Lyolya ferma les yeux une seconde, rassemblant ses pensées.
« Ce qui aurait été humain, c’était de partager l’héritage équitablement. Ce qui aurait été humain, c’était de ne pas me vider de ma substance toutes ces années. Vous avez détruit la famille vous-mêmes, de vos propres mains, en mettant Vadim sur un piédestal. Vous avez nourri son ego, financé ses folies. Vous lui avez donné l’appartement, l’argent, votre amour et vos soins. Et maintenant, quand il vous a dévorés, vous venez vers moi pour une nouvelle portion de ressources ? »
Son père resta silencieux, la tête baissée. Il n’avait rien à dire.
« Rentre chez toi, papa, » dit Lyolya d’une voix douce mais ferme. « Va chez Vadim. Exige des soins de sa part. Tu as investi tous tes biens en lui. Que cet investissement fonctionne maintenant. Je ne suis plus ton canot de sauvetage. Je suis une personne qui veut simplement vivre paisiblement sa vie. »

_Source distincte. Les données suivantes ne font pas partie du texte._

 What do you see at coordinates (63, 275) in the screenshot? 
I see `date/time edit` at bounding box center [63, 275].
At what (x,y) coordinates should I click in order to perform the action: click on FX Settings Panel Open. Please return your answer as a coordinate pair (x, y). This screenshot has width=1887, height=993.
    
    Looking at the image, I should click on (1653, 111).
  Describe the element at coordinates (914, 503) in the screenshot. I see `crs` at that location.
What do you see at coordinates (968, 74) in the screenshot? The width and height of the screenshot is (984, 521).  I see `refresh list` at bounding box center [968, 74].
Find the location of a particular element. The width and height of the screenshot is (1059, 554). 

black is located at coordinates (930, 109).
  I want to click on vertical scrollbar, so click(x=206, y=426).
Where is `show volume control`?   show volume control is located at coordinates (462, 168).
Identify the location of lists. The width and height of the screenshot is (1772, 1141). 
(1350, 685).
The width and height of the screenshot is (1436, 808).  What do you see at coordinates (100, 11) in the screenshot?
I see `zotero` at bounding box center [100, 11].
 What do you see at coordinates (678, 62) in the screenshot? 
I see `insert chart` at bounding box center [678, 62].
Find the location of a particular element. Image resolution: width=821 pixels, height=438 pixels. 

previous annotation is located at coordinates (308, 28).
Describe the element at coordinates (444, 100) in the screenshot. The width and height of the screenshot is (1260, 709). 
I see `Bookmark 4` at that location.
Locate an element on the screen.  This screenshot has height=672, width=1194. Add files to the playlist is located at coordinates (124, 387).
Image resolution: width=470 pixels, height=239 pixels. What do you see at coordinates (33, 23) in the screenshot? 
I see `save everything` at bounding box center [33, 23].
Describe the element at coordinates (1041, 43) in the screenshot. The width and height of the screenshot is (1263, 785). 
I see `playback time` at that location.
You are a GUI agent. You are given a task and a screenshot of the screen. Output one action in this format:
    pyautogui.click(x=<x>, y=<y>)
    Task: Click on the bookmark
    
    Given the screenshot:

Elle ferma doucement mais résolument la porte. La serrure claqua. Lyolya s’adossa au frais de la porte et expira profondément. Pas de larmes, pas d’hystérie. Seulement une compréhension finale, solide comme le béton armé, de sa propre justesse.
Elle alla à la cuisine et se versa du thé vert chaud. Elle regarda par la fenêtre. La vie continuait. La ville poursuivait sa vie animée, et quelque part au loin, un tramway grinçait sur les rails, lui rappelant son travail préféré. Lyolya but une gorgée, savourant le goût âpre et le silence de son appartement. Un silence qu’elle avait gagné. Un silence que plus personne n’oserait troubler avec des exigences, des reproches ou de la manipulation. Elle était libre, autonome et absolument heureuse dans une existence humaine simple et limpide. Et le passé… le passé restait derrière une porte soigneusement fermée.